Eran dos almas que se entendían sin necesidad de palabras, dos corazones que latían al unísono en la quietud de la tarde.
—¿Alguna vez te preguntaste cómo será donde vas a estudiar en Estados Unidos? —preguntó Alejandra, rompiendo el silencio. Tenía la mirada fija en el horizonte, donde los campos de café parecían no tener fin.
Bernardo, con las manos en los bolsillos y la cabeza ligeramente inclinada, frunció el ceño.
—Sí, a veces —respondió, con tono reflexivo y voz puberta—. Pero me cuesta no sentir miedo. —Hizo un gesto en su rostro que denotaba temor.
Alejandra suspiró.
—Supongo que debes sentir miedo, Bernardo. Pero hay tanto afuera. Lugares que ni siquiera podemos imaginar. Me gustaría estar en tus zapatos... sentir que no estoy atrapada aquí.
Bernardo la miró de reojo, como si las palabras de ella hubieran tocado algo en lo más profundo de su ser.
—¿Tantas ganas tienes de irte? —preguntó con una mezcla de curiosidad y preocupación.
—No es que quiera irme —respondió Alejandra, deteniéndose para mirarlo a los ojos—. Es solo que... siento que hay algo más para nosotros. Algo que está esperando que lo descubramos. No sé cómo explicarlo.
Bernardo se quedó en silencio, observándola con una intensidad que no era común en él. Finalmente, esbozó una pequeña sonrisa.
—Siempre has sido la que sueña con grandes cosas. Yo, en cambio, no puedo dejar de pensar en lo que voy a dejar aquí. En mis tíos, mi hogar, en los cafetales... —Se encogió de hombros—. Creo que nuestras vidas están invertidas.
Alejandra lo miró con gracia.
—¿Lo crees?
—Sí, definitivamente —dijo Bernardo sonriente.
Alejandra sonrió.
—A veces pienso que no entiendo lo que tengo —dijo en voz baja—. Que este lugar es más especial de lo que imagino.
—Tal vez —respondió Bernardo, pateando suavemente una piedra—. Yo sólo sé que mientras estemos juntos, no importa dónde vayamos, sea acá en Costa Rica o Estados Unidos.
Alejandra lo miró, sus ojos llenos de una mezcla de gratitud y afecto. Ambos sabían que había algo más que una simple amistad entre ellos, pero eran demasiado jóvenes para comprenderlo del todo.

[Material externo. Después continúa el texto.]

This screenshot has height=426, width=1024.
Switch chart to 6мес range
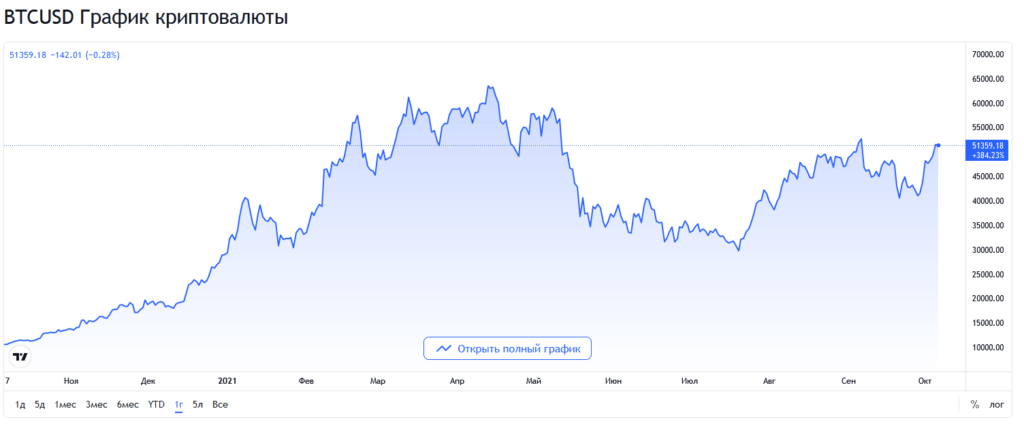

—Prométeme algo, entonces —dijo Alejandra, deteniéndose de nuevo—. Pase lo que pase, siempre vamos a estar el uno para el otro. Aunque los caminos nos separen distancias imaginables.
Bernardo se quedó quieto, mirándola con seriedad.
—Te lo prometo, Ale. Siempre.
Sin saberlo, en aquellos días de infancia, Alejandra y Bernardo empezaban a escribir los primeros capítulos de una historia que trascendería el tiempo y las circunstancias.